It began to seem that for the advocates and their allies in the press, the only place the homeless belonged was on the streets. Several months before the Democratic National Convention, the partnership had begun an innovative program to persuade people living in homeless encampments to seek help. The partnership's outreach workers would give the encampments' occupants a coupon for $5 and a hot breakfast, redeemable at a social service "network fair," where the homeless would meet an array of service providers and learn about their programs. If a person actually hooked up with a provider, the partnership offered to reimburse the provider at the city rate and pay the homeless person's first month's rent if the organization found him housing. The coalition would have none of it. A "passive sweep!" cried Mary Brosnahan. The advocates charged that the network fair program—like the Social Service Center—was intended simply to get the homeless out of sight for the convention. The Coalition for the Homeless, by contrast, planned to create a homeless encampment on the periphery of the convention, a sort of Potemkin Village in reverse.

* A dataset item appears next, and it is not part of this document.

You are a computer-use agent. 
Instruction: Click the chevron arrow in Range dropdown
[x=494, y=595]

What was at stake in the battle between the Grand Central Partnership and the city's traditional service providers was not just ideology, but money—lots of it. The partnership supplemented its own assessments with government grants—in 1995 the Social Service Center received $1.7 million from the city's Department of Homeless Services and $300,000 from the Federal Emergency Management Agency for nutrition. When Peter Malkin and Dan Biederman announced their intention to form a BID on 34th Street, the advocates and their allies on local community boards decided that this was the moment to get their hands on that money. Peter Smith, then president of the Partnership for the Homeless, began an all-out campaign in the press and the community boards to tar the Grand Central Partnership. Smith warned that if the 34th Street BID was approved, New Yorkers "will lose a huge chunk of Manhattan." The Social Service Center was one of the "worst in the city," he falsely charged. Smith demanded that the 34th Street BID sponsors give him the money they had set aside for social services. He found an ally in the local community boards, often populated by representatives of social service agencies. During board meetings about the 34th Street BID, people screamed at Jeff Grunberg, director of social services for the Grand Central Partnership, that he was "causing homelessness."

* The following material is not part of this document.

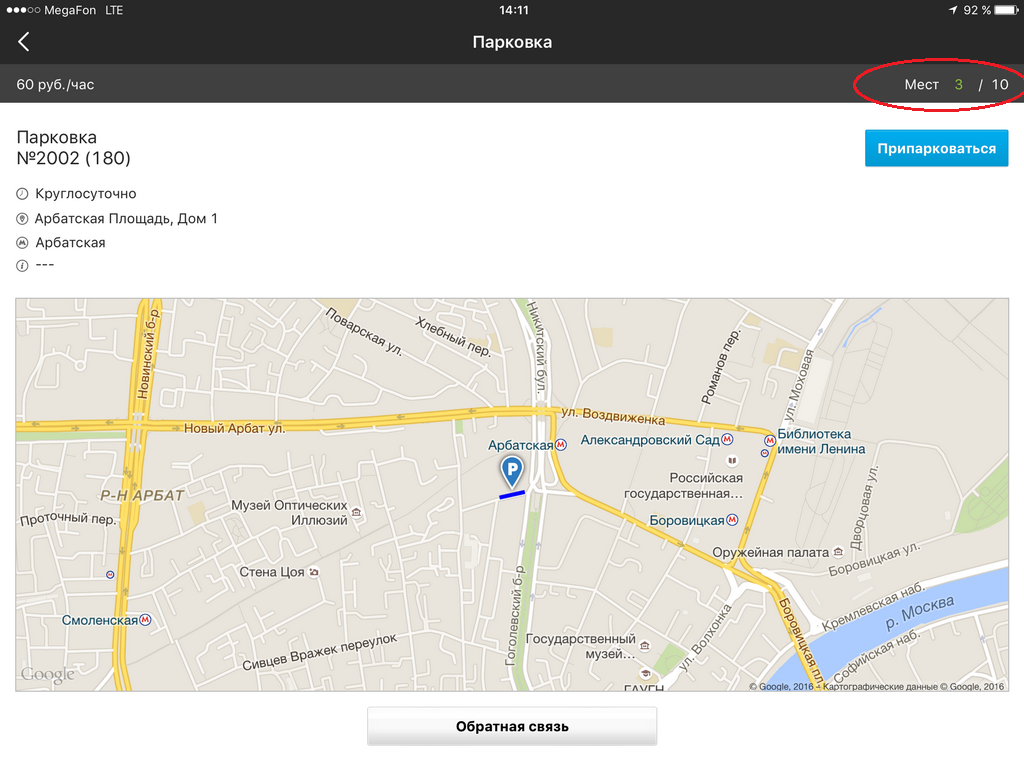Tap the back arrow icon
Viewport: 1024px width, 768px height.
coord(24,42)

After the advocates' political attacks came the legal ones. In February 1995 the Urban Justice Center sued the Grand Central Partnership for violating minimum wage laws in its homeless job-training program. "I've never seen exploitation as bad as at the partnership," deadpanned Doug Lasdon, executive director of the Urban Justice Center, to a sympathetic City Council. The advocates charged that the partnership was trying to get rich off its homeless, paying highly capable workers slave wages to perform needed tasks. A ludicrous charge: the partnership's trainees are initially incapable of holding down a job—no more than a third show up for their kitchen and maintenance jobs on any given day. The program gives the trainees needed discipline and confidence: a tall, thin man working in the center's kitchen drew himself up and told me emphatically, "This is not a homeless shelter; this is a self-help center." The partnership has a highly credible record in moving people into full-time jobs: 400 former clients are working to date, 200 of those doing menial or administrative jobs for the partnership itself.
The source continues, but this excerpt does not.